◆ What the task asks
Reproduce every one of the following rows verbatim, with no changes.

◆ Extracted data
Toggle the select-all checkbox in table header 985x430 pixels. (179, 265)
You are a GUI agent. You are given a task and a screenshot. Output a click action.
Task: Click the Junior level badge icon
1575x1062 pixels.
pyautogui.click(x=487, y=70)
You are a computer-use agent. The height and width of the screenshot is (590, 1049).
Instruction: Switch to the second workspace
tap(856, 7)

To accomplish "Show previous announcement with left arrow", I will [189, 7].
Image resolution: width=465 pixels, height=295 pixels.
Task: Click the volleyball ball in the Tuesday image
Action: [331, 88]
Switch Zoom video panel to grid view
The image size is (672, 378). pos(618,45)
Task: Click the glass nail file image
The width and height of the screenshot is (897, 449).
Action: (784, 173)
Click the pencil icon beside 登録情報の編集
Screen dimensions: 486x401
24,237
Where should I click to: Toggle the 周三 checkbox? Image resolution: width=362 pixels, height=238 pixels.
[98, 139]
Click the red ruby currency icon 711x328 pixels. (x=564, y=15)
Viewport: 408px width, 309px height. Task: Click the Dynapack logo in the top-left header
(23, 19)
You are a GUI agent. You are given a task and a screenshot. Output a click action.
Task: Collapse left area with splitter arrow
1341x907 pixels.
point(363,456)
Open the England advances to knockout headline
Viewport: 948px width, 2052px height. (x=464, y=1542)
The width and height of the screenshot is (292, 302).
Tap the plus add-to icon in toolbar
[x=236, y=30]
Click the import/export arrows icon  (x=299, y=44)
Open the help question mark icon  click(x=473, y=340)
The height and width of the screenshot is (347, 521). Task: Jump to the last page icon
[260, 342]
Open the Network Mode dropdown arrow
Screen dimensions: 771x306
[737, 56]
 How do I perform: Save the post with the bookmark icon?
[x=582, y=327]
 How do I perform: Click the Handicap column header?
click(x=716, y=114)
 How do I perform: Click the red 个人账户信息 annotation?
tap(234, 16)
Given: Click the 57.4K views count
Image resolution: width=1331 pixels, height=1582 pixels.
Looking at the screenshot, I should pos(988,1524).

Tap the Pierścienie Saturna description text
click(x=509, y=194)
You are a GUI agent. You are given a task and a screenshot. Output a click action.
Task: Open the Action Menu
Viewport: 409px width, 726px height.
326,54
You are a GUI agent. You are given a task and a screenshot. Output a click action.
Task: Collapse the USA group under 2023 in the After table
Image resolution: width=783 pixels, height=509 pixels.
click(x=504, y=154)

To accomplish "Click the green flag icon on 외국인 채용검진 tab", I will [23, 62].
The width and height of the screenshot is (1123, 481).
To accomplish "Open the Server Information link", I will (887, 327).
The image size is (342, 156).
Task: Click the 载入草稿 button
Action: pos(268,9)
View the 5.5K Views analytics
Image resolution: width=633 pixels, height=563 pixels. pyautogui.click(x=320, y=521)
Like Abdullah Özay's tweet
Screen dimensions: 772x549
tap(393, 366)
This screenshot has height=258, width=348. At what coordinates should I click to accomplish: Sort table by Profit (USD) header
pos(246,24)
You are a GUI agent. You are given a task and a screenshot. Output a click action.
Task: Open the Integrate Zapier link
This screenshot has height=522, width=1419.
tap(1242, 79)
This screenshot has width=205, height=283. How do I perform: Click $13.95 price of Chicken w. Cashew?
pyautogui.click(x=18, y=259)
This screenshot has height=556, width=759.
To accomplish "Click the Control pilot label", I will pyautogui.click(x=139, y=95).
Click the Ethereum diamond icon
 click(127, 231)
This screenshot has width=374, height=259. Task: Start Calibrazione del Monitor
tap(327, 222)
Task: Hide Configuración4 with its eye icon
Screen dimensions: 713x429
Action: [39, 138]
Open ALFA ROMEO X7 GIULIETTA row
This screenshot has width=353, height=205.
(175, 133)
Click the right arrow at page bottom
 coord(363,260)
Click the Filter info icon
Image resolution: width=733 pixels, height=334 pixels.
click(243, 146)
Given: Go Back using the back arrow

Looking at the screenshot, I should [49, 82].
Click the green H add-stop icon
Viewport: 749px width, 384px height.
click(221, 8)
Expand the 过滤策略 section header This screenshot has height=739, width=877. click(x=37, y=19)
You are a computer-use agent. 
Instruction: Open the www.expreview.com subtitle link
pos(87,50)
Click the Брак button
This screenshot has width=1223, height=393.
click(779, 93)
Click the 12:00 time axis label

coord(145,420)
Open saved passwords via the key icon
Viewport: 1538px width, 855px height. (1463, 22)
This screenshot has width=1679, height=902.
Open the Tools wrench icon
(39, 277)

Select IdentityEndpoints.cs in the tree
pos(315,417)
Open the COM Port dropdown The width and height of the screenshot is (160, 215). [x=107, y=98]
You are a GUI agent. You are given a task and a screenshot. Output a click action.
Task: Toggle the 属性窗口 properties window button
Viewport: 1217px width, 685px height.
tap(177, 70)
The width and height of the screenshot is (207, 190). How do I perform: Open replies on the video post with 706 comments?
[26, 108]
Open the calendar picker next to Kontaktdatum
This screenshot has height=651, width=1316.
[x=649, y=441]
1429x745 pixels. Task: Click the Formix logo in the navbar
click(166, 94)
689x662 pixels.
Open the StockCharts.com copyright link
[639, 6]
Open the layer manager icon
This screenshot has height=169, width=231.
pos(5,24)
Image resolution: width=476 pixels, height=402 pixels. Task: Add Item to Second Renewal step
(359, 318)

◆ Output for this exercise
Toggle the select-all checkbox in table header 985x430 pixels. (179, 265)
You are a GUI agent. You are given a task and a screenshot. Output a click action.
Task: Click the Junior level badge icon
1575x1062 pixels.
pyautogui.click(x=487, y=70)
You are a computer-use agent. The height and width of the screenshot is (590, 1049).
Instruction: Switch to the second workspace
tap(856, 7)

To accomplish "Show previous announcement with left arrow", I will [189, 7].
Image resolution: width=465 pixels, height=295 pixels.
Task: Click the volleyball ball in the Tuesday image
Action: [331, 88]
Switch Zoom video panel to grid view
The image size is (672, 378). pos(618,45)
Task: Click the glass nail file image
The width and height of the screenshot is (897, 449).
Action: (784, 173)
Click the pencil icon beside 登録情報の編集
Screen dimensions: 486x401
24,237
Where should I click to: Toggle the 周三 checkbox? Image resolution: width=362 pixels, height=238 pixels.
[98, 139]
Click the red ruby currency icon 711x328 pixels. (x=564, y=15)
Viewport: 408px width, 309px height. Task: Click the Dynapack logo in the top-left header
(23, 19)
You are a GUI agent. You are given a task and a screenshot. Output a click action.
Task: Collapse left area with splitter arrow
1341x907 pixels.
point(363,456)
Open the England advances to knockout headline
Viewport: 948px width, 2052px height. (x=464, y=1542)
The width and height of the screenshot is (292, 302).
Tap the plus add-to icon in toolbar
[x=236, y=30]
Click the import/export arrows icon  (x=299, y=44)
Open the help question mark icon  click(x=473, y=340)
The height and width of the screenshot is (347, 521). Task: Jump to the last page icon
[260, 342]
Open the Network Mode dropdown arrow
Screen dimensions: 771x306
[737, 56]
 How do I perform: Save the post with the bookmark icon?
[x=582, y=327]
 How do I perform: Click the Handicap column header?
click(x=716, y=114)
 How do I perform: Click the red 个人账户信息 annotation?
tap(234, 16)
Given: Click the 57.4K views count
Image resolution: width=1331 pixels, height=1582 pixels.
Looking at the screenshot, I should pos(988,1524).

Tap the Pierścienie Saturna description text
click(x=509, y=194)
You are a GUI agent. You are given a task and a screenshot. Output a click action.
Task: Open the Action Menu
Viewport: 409px width, 726px height.
326,54
You are a GUI agent. You are given a task and a screenshot. Output a click action.
Task: Collapse the USA group under 2023 in the After table
Image resolution: width=783 pixels, height=509 pixels.
click(x=504, y=154)

To accomplish "Click the green flag icon on 외국인 채용검진 tab", I will [23, 62].
The width and height of the screenshot is (1123, 481).
To accomplish "Open the Server Information link", I will (887, 327).
The image size is (342, 156).
Task: Click the 载入草稿 button
Action: pos(268,9)
View the 5.5K Views analytics
Image resolution: width=633 pixels, height=563 pixels. pyautogui.click(x=320, y=521)
Like Abdullah Özay's tweet
Screen dimensions: 772x549
tap(393, 366)
This screenshot has height=258, width=348. At what coordinates should I click to accomplish: Sort table by Profit (USD) header
pos(246,24)
You are a GUI agent. You are given a task and a screenshot. Output a click action.
Task: Open the Integrate Zapier link
This screenshot has height=522, width=1419.
tap(1242, 79)
This screenshot has width=205, height=283. How do I perform: Click $13.95 price of Chicken w. Cashew?
pyautogui.click(x=18, y=259)
This screenshot has height=556, width=759.
To accomplish "Click the Control pilot label", I will pyautogui.click(x=139, y=95).
Click the Ethereum diamond icon
 click(127, 231)
This screenshot has width=374, height=259. Task: Start Calibrazione del Monitor
tap(327, 222)
Task: Hide Configuración4 with its eye icon
Screen dimensions: 713x429
Action: [39, 138]
Open ALFA ROMEO X7 GIULIETTA row
This screenshot has width=353, height=205.
(175, 133)
Click the right arrow at page bottom
 coord(363,260)
Click the Filter info icon
Image resolution: width=733 pixels, height=334 pixels.
click(243, 146)
Given: Go Back using the back arrow

Looking at the screenshot, I should [49, 82].
Click the green H add-stop icon
Viewport: 749px width, 384px height.
click(221, 8)
Expand the 过滤策略 section header This screenshot has height=739, width=877. click(x=37, y=19)
You are a computer-use agent. 
Instruction: Open the www.expreview.com subtitle link
pos(87,50)
Click the Брак button
This screenshot has width=1223, height=393.
click(779, 93)
Click the 12:00 time axis label

coord(145,420)
Open saved passwords via the key icon
Viewport: 1538px width, 855px height. (1463, 22)
This screenshot has width=1679, height=902.
Open the Tools wrench icon
(39, 277)

Select IdentityEndpoints.cs in the tree
pos(315,417)
Open the COM Port dropdown The width and height of the screenshot is (160, 215). [x=107, y=98]
You are a GUI agent. You are given a task and a screenshot. Output a click action.
Task: Toggle the 属性窗口 properties window button
Viewport: 1217px width, 685px height.
tap(177, 70)
The width and height of the screenshot is (207, 190). How do I perform: Open replies on the video post with 706 comments?
[26, 108]
Open the calendar picker next to Kontaktdatum
This screenshot has height=651, width=1316.
[x=649, y=441]
1429x745 pixels. Task: Click the Formix logo in the navbar
click(166, 94)
689x662 pixels.
Open the StockCharts.com copyright link
[639, 6]
Open the layer manager icon
This screenshot has height=169, width=231.
pos(5,24)
Image resolution: width=476 pixels, height=402 pixels. Task: Add Item to Second Renewal step
(359, 318)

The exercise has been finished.